Figure 5Genetically engineered CD137L costimulation improves the efficacy of CD19R.28z chimeric antigen receptor (CAR) T cells in liquid and solid tumors. (A) The constructs used for the transduction of the CAR and CD137L in T cells using electroporation and the SB system. (B) Expression of CD137L within SB modified CD19R.28z and CD19R.28z-CD137L T cells after expansion (21 days) using artificial antigen-presenting cell (aAPC) and interleukin (IL)-21. (C) Time course of the longitudinal measurements of NALM-6 derived photon flux from the three separate cohorts of mice treated with SB modified CAR T cells. The background luminescence was defined based on mice with no tumor. Error bars represent SEM and p values are computed using the Mann-Whitney U test. (D) Schematic depicting the construct used for CD137L expression using lentiviral transduction. (E) Expression of CD137L within lentivirally modified CD19R.28z and CD19R.28z-CD137L T cells after expansion (21 days) using aAPC and IL-21. (F) Time course of the longitudinal measurements of NALM-6 derived photon flux from the three separate cohorts of mice treated with lentivirally modified CAR T cells.
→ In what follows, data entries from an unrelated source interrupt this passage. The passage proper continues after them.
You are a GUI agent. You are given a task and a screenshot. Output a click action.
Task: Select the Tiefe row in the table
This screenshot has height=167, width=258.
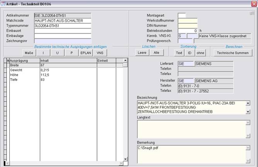23,79
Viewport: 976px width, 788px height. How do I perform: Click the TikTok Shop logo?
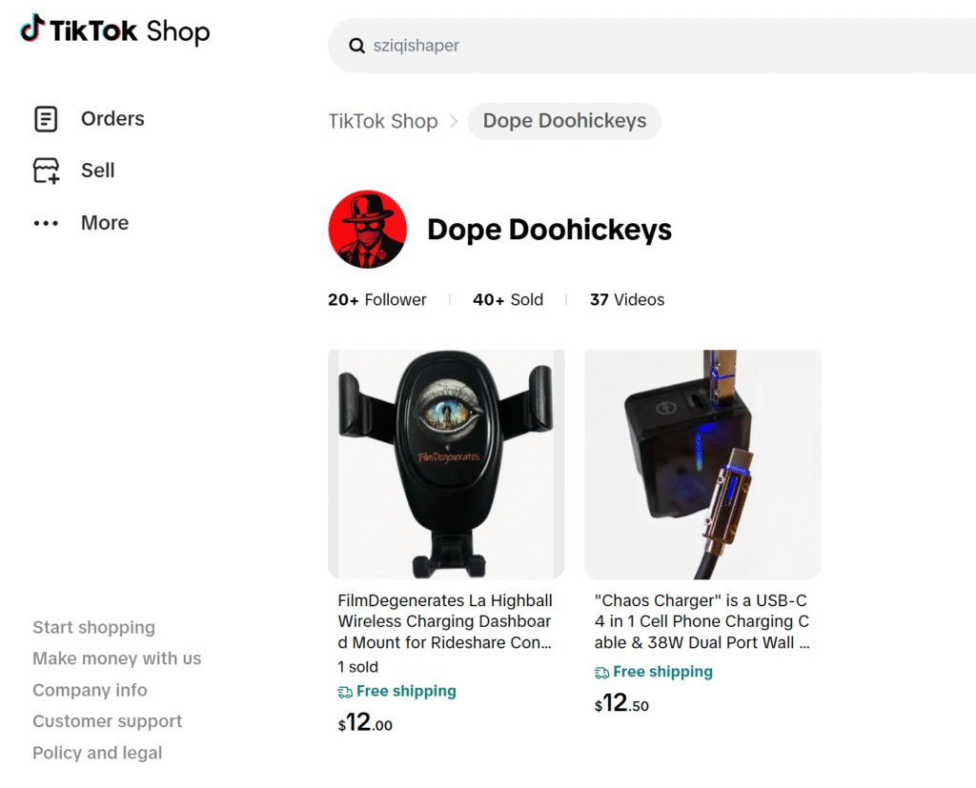click(x=115, y=30)
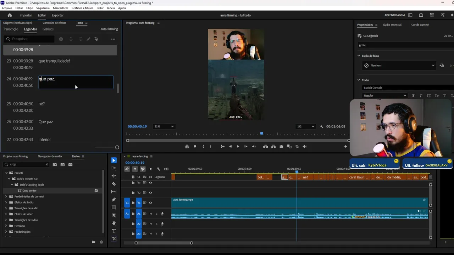454x255 pixels.
Task: Click Home icon in top bar
Action: coord(10,15)
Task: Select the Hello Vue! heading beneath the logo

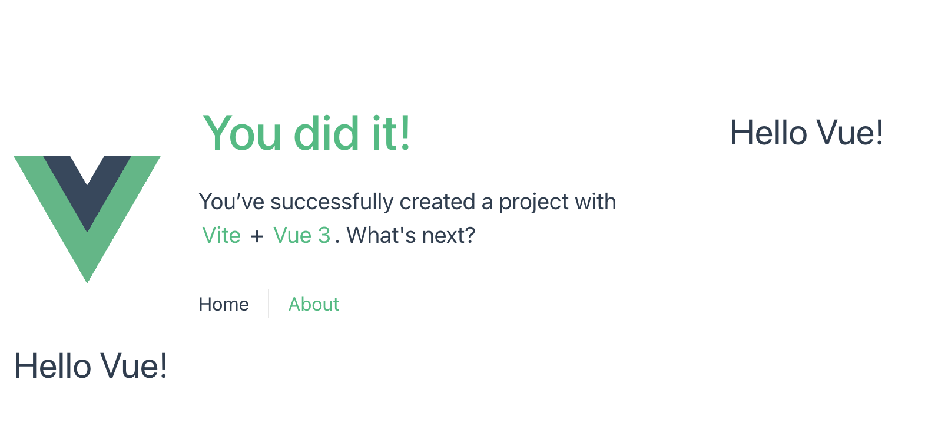Action: tap(91, 365)
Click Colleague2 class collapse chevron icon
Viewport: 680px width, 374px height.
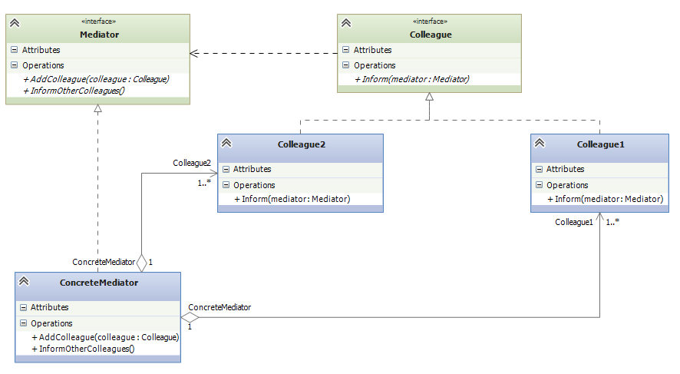pyautogui.click(x=226, y=144)

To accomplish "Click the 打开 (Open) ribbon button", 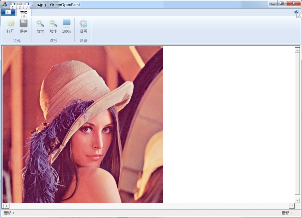I will (x=10, y=27).
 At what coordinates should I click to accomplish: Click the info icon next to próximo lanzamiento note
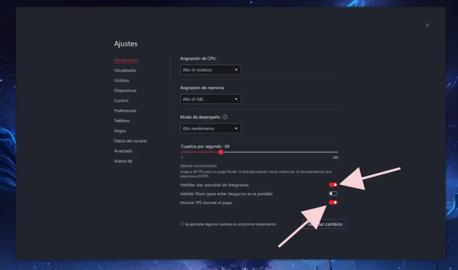[x=182, y=224]
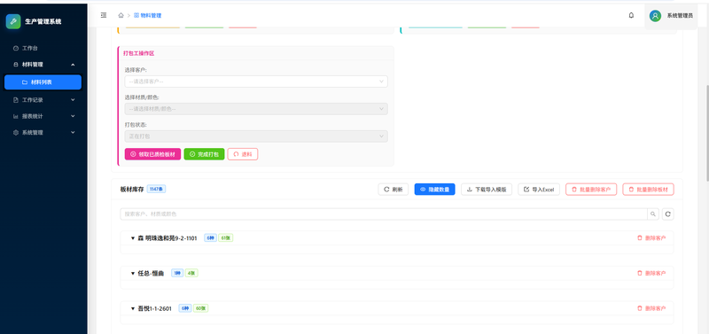Click the search magnifier icon button
The width and height of the screenshot is (709, 334).
[653, 214]
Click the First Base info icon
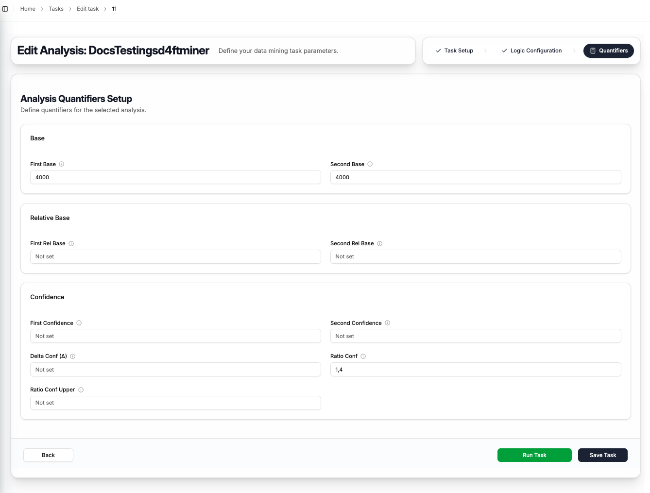The width and height of the screenshot is (650, 493). pos(62,164)
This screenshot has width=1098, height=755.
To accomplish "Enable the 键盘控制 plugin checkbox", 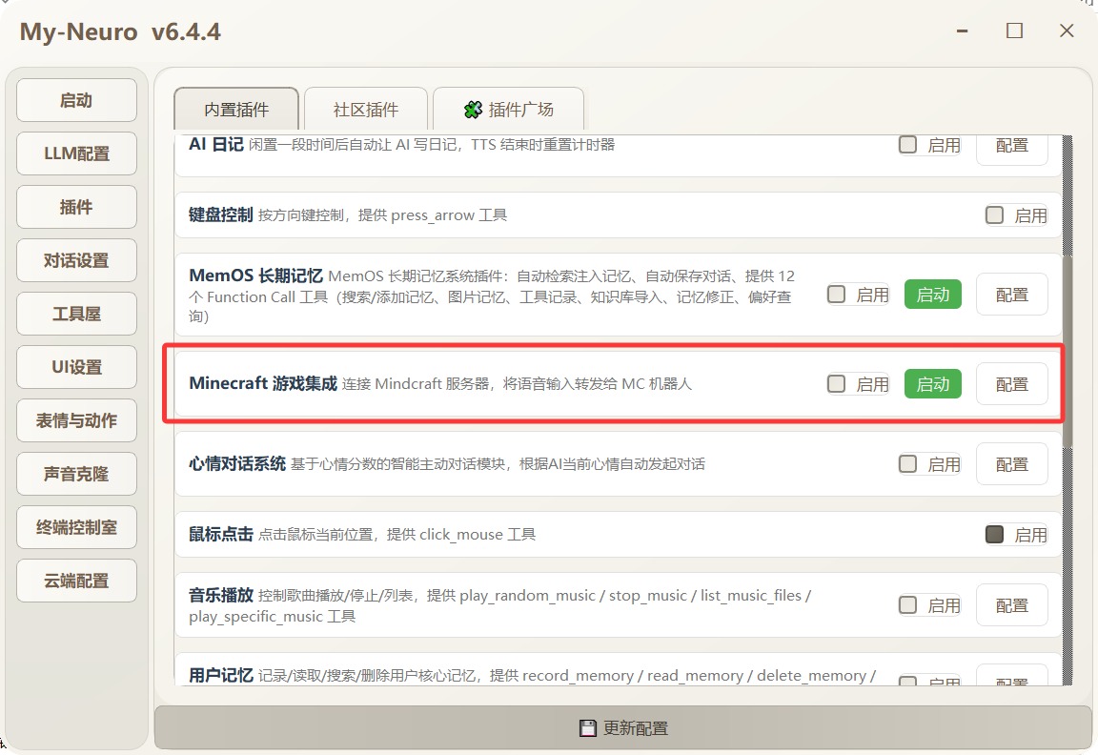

The background luminescence was defined based on mice with no tumor. Error bars represent SEM and p values are computed using the Mann-Whitney U test. (G) Survival curves of mice inoculated with NALM-6 cells and treated with CD19R.28z or CD19R.28z-CD137L T cells. P values are computed using a log-rank test. (H) Schematic depicting the construct used for CD137L expression using retroviral transduction. (i) Expression of CD137L within the CD19R.28z and CD19R.28z-CD137L T cells after expansion (14 days) using IL-15 and IL-21. (J) False-colored images illustrating the photon flux from fireflyluciferase (ffLuc) expressing SKOV3-CD19 cells. (K) Time course of the longitudinal measurements of SKOV3-CD19 derived photon flux from the three separate cohorts of mice. The background luminescence was defined based on mice with no tumor. Error bars represent SEM and p values are computed using the Mann-Whitney test. (L) Survival curves of mice inoculated with SKOV3-CD19-ffLuc cells and treated with CD19R.28z or CD19R.28z-CD137L T cells. P values are computed using a log-rank test.